ES cell-derived cardiomyocytes: functional expression of all essential cardiac ion currents

Introduction

To date, in vitro preclinical electrophysiological studies rely mainly on recombinant cell systems like injected oocytes or mammalian cell lines expressing only one specific ion channel.

These recombinant cell lines are designed to analyze the properties of a single ion channel but lack the normal physiological cellular environment and functional humoral regulation compared to primary cardiomyocytes or primary tissues (eg, papillary muscle or Langendorff-perfused explanted hearts). On the other hand, the isolation of the primary cardiac cells is costly, time consuming and difficult to standardize. [1]

To provide scientists in basic or applied cardiology and toxicology a standardized and pure cardiac myocyte model with functional expression of all three essential cardiac ion currents, Axiogenesis has developed Cor.At cardiomyocytes. These mouse embryonic stem cell-derived cardiomyocytes are ready-to-use and 99.9 % pure without contamination by other cell types. Patch clamp recordings revealed that Cor.At cardiomyocytes exhibit typical cardiac action potentials and the three essential cardiac currents INa, ICa, and IK (Figure 1 and 2 below).
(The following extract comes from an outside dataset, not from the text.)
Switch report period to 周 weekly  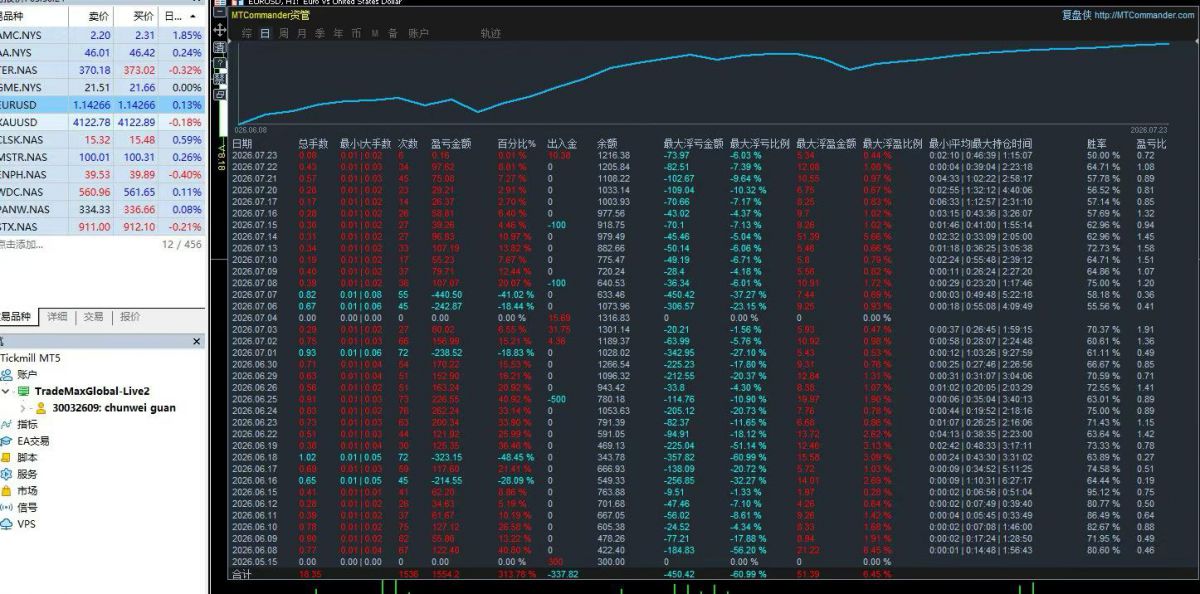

Cor.At cardiomyocytes enable scientists to adequately address the efficacy and safety pharmacology of potential lead compounds in drug discovery and development.

Results I

Cor.At cardiomyocytes are frozen and ready-to-use, primary-like cardiac cells. They recover completely after thawing and start to contract autonomously after a few hours in culture. When applied to current clamp experiments, Cor.At cardiomyocytes display typical cardiac action potentials as depicted in Figure 1 (data kindly provided by Dr. Davide Pau, Scottish Biomedical Ltd, Glasgow, UK). Cells were patched using whole cell configuration and stimulated at a frequency of 3 Hz.

The functionality of the three ion currents INa, ICa,L and IK in Cor.At cardiomyocytes was demonstrated by voltage clamp experiments (see Figure 2).

INa was elicited by a family of 100 ms depolarizations from a -90 mV holding potential (HP) to voltages ranging from -80 to +55 mV in 5 mV steps.

ICa,L was recorded during the application of depolarization steps of 100 ms from a -90 mV HP, and a following 67 ms pre-pulse to -40 mV, to voltages ranging from -60 to +50 mV in 10 mV steps.

IK was elicited by a family of 500 ms depolarizations from a -80 mV HP to voltages ranging from -40 mV to +60 mV in 10 mV steps.

Results II

The predictivity of Cor.At cardiomyocytes for assessment of drug efficacy or cardiac side effects was scrutinized in current clamp experiments. Figures 3 and 4 show representative recording sequences from perforated patch clamp experiments with autonomously contracting Cor.At cardiomyocytes. After control recording (vehicle only), cumulative dosing of drugs was performed, followed by a final washout period.

The ICa,L blocker nifedipine (Fig. 3A) caused beating arrest at 200 nM. The hERG blocker E-4031 induced decreased beating frequency, a reduction in maximum re- and depolarization potentials, beating arrest (Fig. 3B) and prolongation of APD90 (Fig. 5). The INa blocker lidocaine reduced the maximum depolarization and induced beating arrest at highest concentration (Fig. 3C). As shown in figure 4A, the β-adrenergic agonist epinephrine increased beating frequency, whereas the muscarinic agonist carbachol reduced the spontaneous beating frequency (Fig. 4B).

Summary

Electrophysiological characterization of the Cor.At cardiomyocytes demonstrated their primary-like phenotype. In current clamp recordings, the membrane potential follows the characteristics of a typical cardiac action potential. Voltage clamp recordings revealed the presence of all three essential cardiac ion currents.

Regular cardiac physiology of Cor.At cardiomyocytes was confirmed by their response to the ion channel blockers nifedipine, E-4031 and lidocaine. Additionally, Cor.At cardiomyocytes exhibit a functional and reversible humoral modulation of their electrophysiological properties. This is a benefit over recombinant cell models, which do not provide the cellular environment of a normal cardiomyocyte.

Our results clearly indicate that Cor.At cardiomyocytes exhibit primary cell-like qualities. The cells are therefore suitable for the preclinical assessment of drugs in regard to efficacy and safety pharmacology.

References:

[1] Kettenhofen R, Bohlen H. Preclinical assessment of cardiac toxicity. Drug Discov Today. 2008 Aug;13(15-16):702-7. Epub 2008 Jul 24.